The starting points and ending points need not be the same, but there is a set of possible starting points.
Some of the undesired edges are coincident with the required edges -- that is, a pair of vertices might have both a required edge and an undesired edge between them (although there will never be more than one edge of each type between a given pair of vertices).
What's a good algorithm to start with? Fundamentally, I am looking for an algorithm that can find a path that traverses required edges exactly once and avoids undesired edges when possible (but can traverse them more than once if necessary). I can build on that to do the rest.
You are looking for a subgraph within the original graph, such that it contains all the required edges, with a minimum of undesired edges such that it contains an Eulerian path.
It is known that a graph contains an Eulerian path if and only if it is CONNECTED and has all vertices ( except 2 ) of EVEN DEGREE. This can be ensured by doing the following :
Start by directly including all the desired edges in the final subgraph. You now have a graph with one or more connected components.
CASE 1 :
If the number of components in this subgraph is one, (i.e, all the edges are connected to each other ), we only have to ensure that all vertices ( except 2 ) have even degree. Since your original graph does have all vertices of even degree, it is possible to do this, but we also want to take care that the number of edges we add to achieve this is minimum ( since only undesired edges are left to add ).

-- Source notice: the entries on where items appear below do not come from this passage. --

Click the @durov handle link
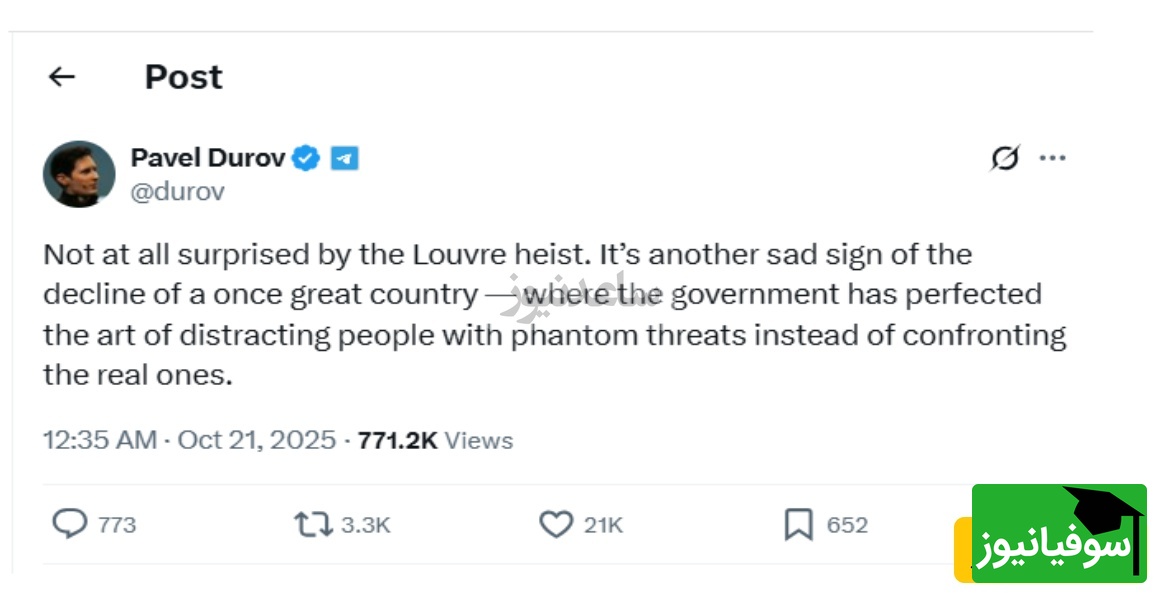 point(178,191)
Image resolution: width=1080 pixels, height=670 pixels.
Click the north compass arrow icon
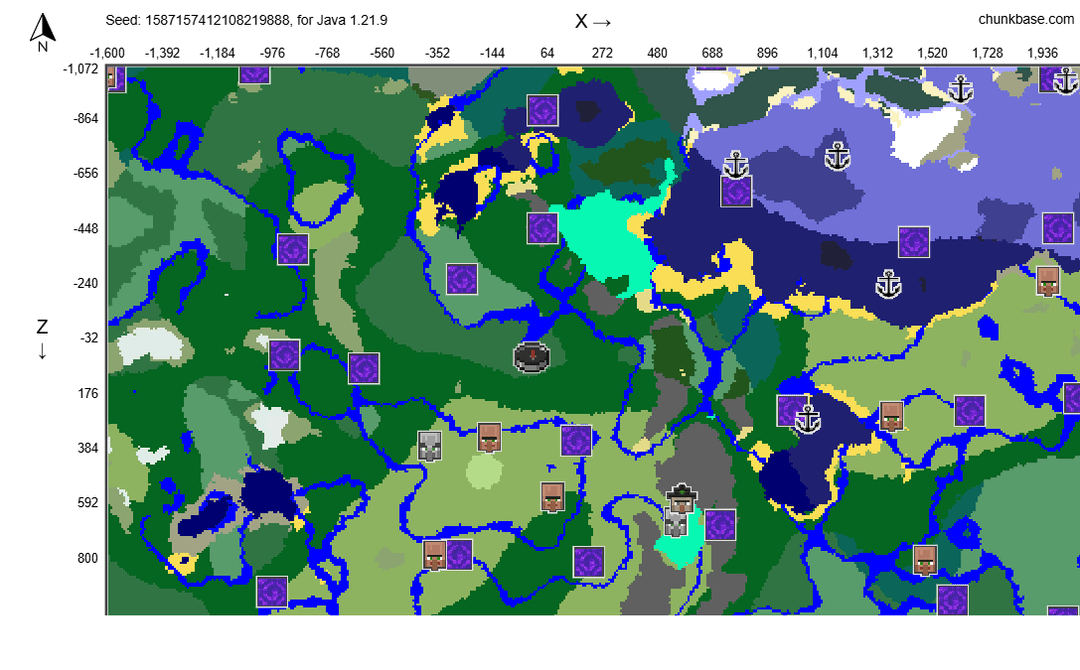point(43,32)
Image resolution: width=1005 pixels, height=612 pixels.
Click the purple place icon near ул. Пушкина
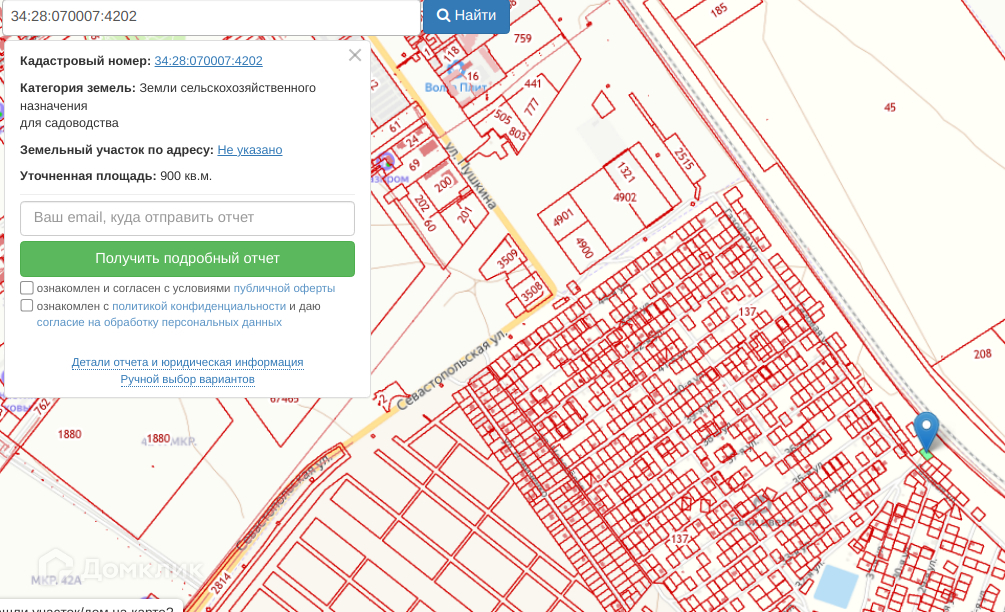coord(386,161)
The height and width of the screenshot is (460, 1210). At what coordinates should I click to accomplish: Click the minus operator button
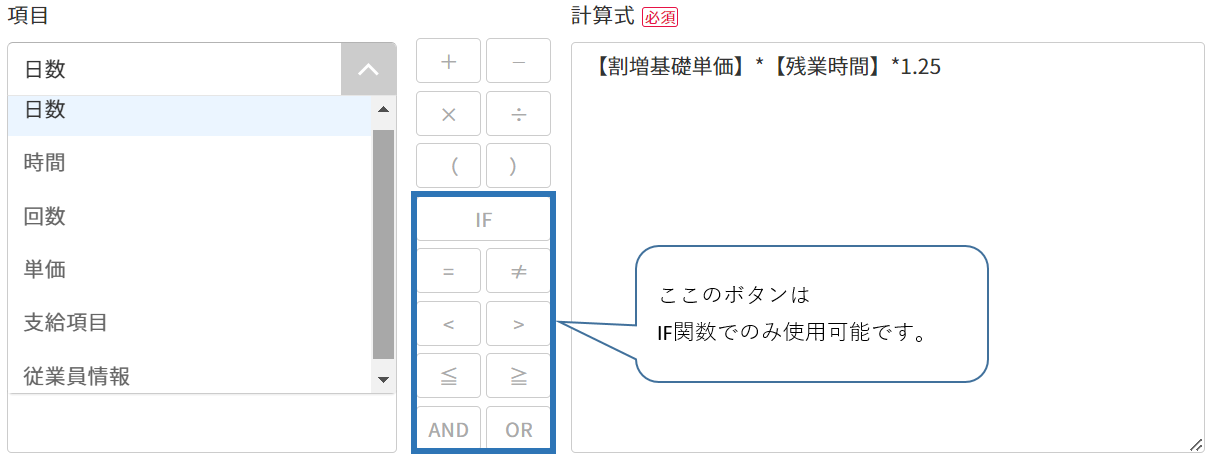[x=518, y=61]
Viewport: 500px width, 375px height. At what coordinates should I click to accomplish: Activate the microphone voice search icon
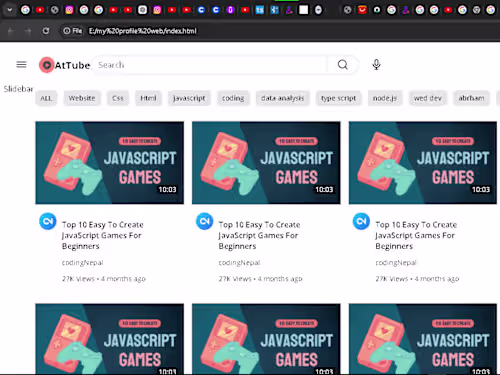pyautogui.click(x=376, y=64)
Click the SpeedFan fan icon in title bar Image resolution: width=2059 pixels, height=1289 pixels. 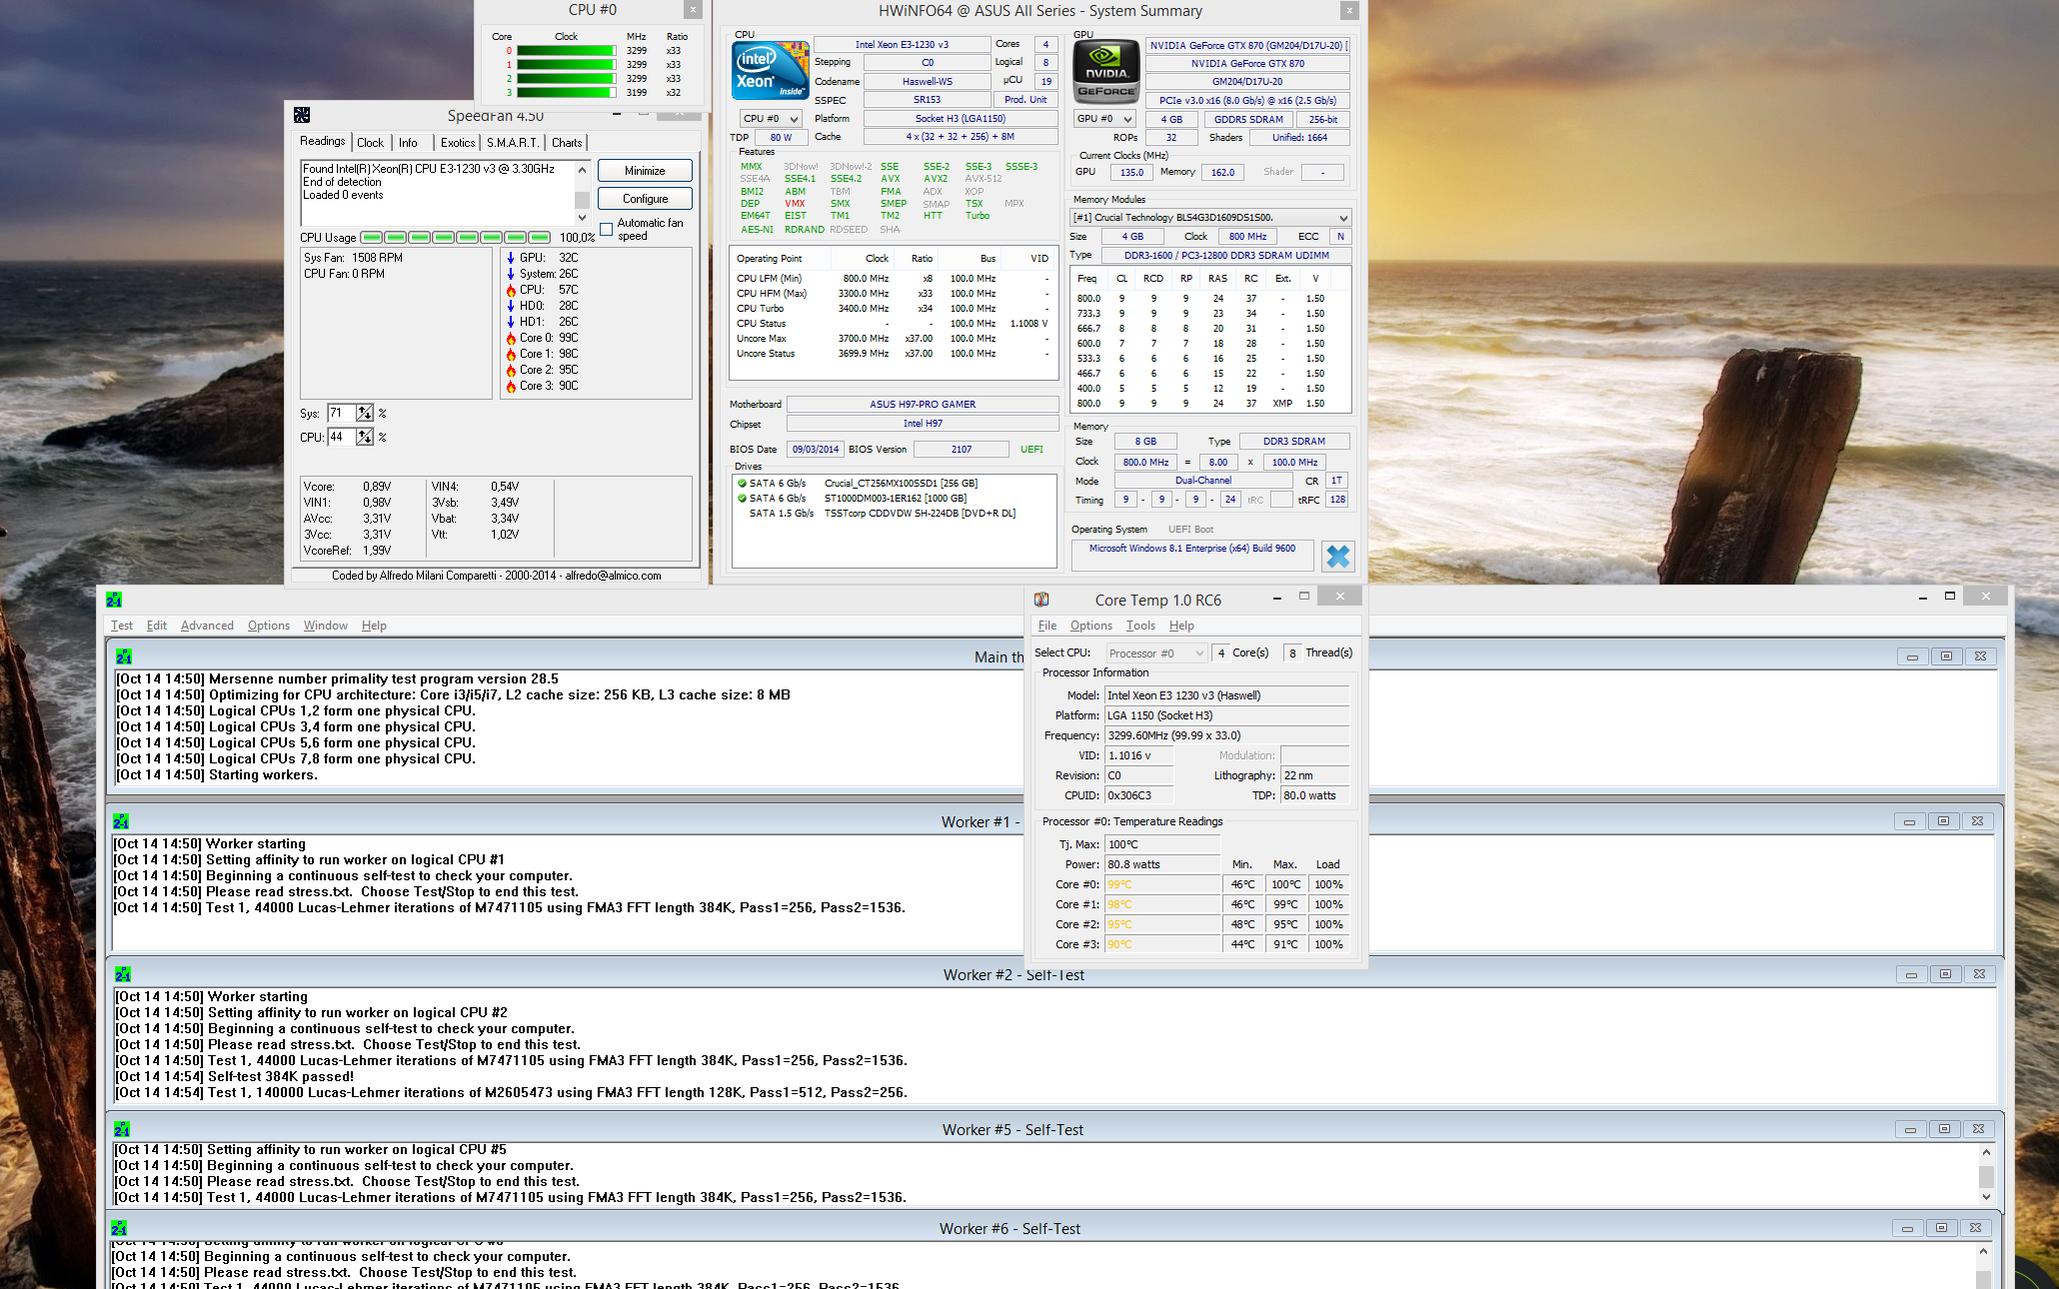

One good heuristic way to do this, start from each of the odd degree vertices, and do a BFS ( breadth first search ) till you reach another vertex with odd degree. Do this for all the odd degree vertices, choose the 2 vertices which take the maximum undesired path between them to achieve this, and delete this path. Now the graph will have an Eulerian Path
( One thing to note is that such a pairing of odd vertices is always possible, since no graph can have an odd number of vertices of odd degree )
CASE 2 :
The subgraph consisting of only desired edges has more than one component. To ensure connectivity, do the following - Take the component with the minimum number of vertices. Do a BFS from each of the vertices, and choose the minimum length path that connects this component to ANY OTHER component.
Repeat this procedure till all components merge to form a single component. Now for even-ness follow the procedure outlined before for CASE 1.
I think this can be reduced into the Travelling Salesman problem. Create a transformed graph where the nodes represent compulsory edges and the edge weights represent the number of optional edges that must be traversed to get from one compulsory edge to the other.
Now the problem is to find the shortest path in this transformed graph which goes through all the nodes (aka compulsory edges). This is the TSP, which is NP-hard.
There will be some complications because the paths you can take after a compulsory edge depend on the direction in which you took it. You could solve this by turning each compulsory edge into two nodes, one for each direction. The TSP would then have to visit exactly one node from every pair.
e.g.
A===C
| /
| / (edges A<->B and B<->C are compulsory, A<=>C is optional)
|/
B
Transformed graph:
Nodes = { AB, BA, BC, CB }
Edges = { AB -> BC (cost 0), BA -> CB (cost 1), CB -> BA (cost 0), BC -> AB (cost 1) }
This is NP-hard: an instance of the Hamiltonian path problem can be transformed to an instance of your problem. Therefore, if you know how to solve your problem, you know how to solve the Hamiltonian path problem.
To transform, take a directed graph and double each vertex, say, into a red and a blue vertex. For each former vertex, make all inbound edges go to the red vertex, and all outbound edges go out of the blue vertex. Make a single new edge from the red to the blue vertex. Obviously if you can solve the Hamiltonian cycle problem for this graph, you can do so for the original graph.
Now label all new edges compulsory, all the old edges as optional. Mark a single red vertex as a possible entry point. If there's a solution to your problem, then it consists of a single path, which a Hamiltonian path for the original graph.